** Opening Document excerpt block **

The aggregation of tau in brain tissue has been described in a large number of neurodegenerative diseases, such as Alzheimer’s disease (AD), progressive supranuclear palsy (PSP), corticobasal degeneration (CBD), Pick’s disease (PiD), prion disease (PrD), and frontotemporal dementia and parkinsonism linked to chromosome 17 (FTDP-17); thus, these diseases have been classified as ‘tauopathies’ (4–7). However, the tau pathology among these disorders may vary greatly. For instance, all brain tau isoforms with a hyperphosphorylated state are the main component of the paired helical and straight filaments in AD (8–10), and tau isoforms with 3 repeats predominate in the neuronal deposits of PiD (11), whereas the filaments of PSP and CBD are composed of 4-repeat tau isoforms (12,13). In addition, filaments from human brains affected by tau pathology also exhibit a range of morphologies and specific conformers of aggregated tau may give rise to distinct tauopathies (6).

In a previous study, we prepared 3 tau exon-specific polyclonal antibodies which react against exon-2, -3 and -10, respectively (14). Different disease-related tau profiles in cerebrospinal fluid (CSF) samples from patients suffering from sporadic Creutzfeldt-Jakob disease (sCJD) were observed in the antibody reactions against exon-2 or -10, suggesting the potential usage of these 2 antibodies in the further study of prion diseases, as well as in the study of other neurodegenerative disorders (14). In the present study, to obtain monoclonal antibodies (mAbs) against tau exon-2 and -10, purified recombinant GST-fusion proteins were separately immunized into Balb/c mice. Following cell fusion and selection, 2 strains of hybridomas that produced the antibody against exon-2 or -10 of tau, respectively, were obtained. The specificities and sensitivities of the prepared mAbs were systematically analyzed. The tau patterns and characteristics of the brain tissues of various mammals were assessed in parallel with the prepared mAbs.

Materials and methods

Ethics statement

Human brain tissue was obtained from a healthy donor who was killed in a car accident at the age of 56, as previously described (15). The approval for its use was obtained from his next of kin following written informed consent and the approval of the Ethics Committee of the National Institute for Viral Disease Control and Prevention at the Chinese Center for Disease Control and Prevention (China CDC), Beijing, China. The animal tissues used in this study were approved by the Ethics Committee of the National Institute for Viral Disease Prevention and Control at the China CDC. Housing and experimental protocols were in accordance with the Chinese Regulations for the Administration of Affairs Concerning Experimental Animals.

** Closing Document excerpt block **
** Opening Record extracts block **

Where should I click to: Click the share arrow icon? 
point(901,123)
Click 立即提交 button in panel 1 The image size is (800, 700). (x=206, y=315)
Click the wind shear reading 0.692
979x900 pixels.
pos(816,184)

** Closing Record extracts block **

__Work instruction 1__
From the first sentence of the tau excerpt, list every neurodegenerative disease named as an example of a tauopathy, with its abbreviation.
__Work instruction 2__
Please print the part of the tau excerpt starting at "Human brain tissue" and ending at "Concerning Experimental Animals.".

__Solution 1__
Alzheimer’s disease (AD)
progressive supranuclear palsy (PSP)
corticobasal degeneration (CBD)
Pick’s disease (PiD)
prion disease (PrD)
frontotemporal dementia and parkinsonism linked to chromosome 17 (FTDP-17)

__Solution 2__
Human brain tissue was obtained from a healthy donor who was killed in a car accident at the age of 56, as previously described (15). The approval for its use was obtained from his next of kin following written informed consent and the approval of the Ethics Committee of the National Institute for Viral Disease Control and Prevention at the Chinese Center for Disease Control and Prevention (China CDC), Beijing, China. The animal tissues used in this study were approved by the Ethics Committee of the National Institute for Viral Disease Prevention and Control at the China CDC. Housing and experimental protocols were in accordance with the Chinese Regulations for the Administration of Affairs Concerning Experimental Animals.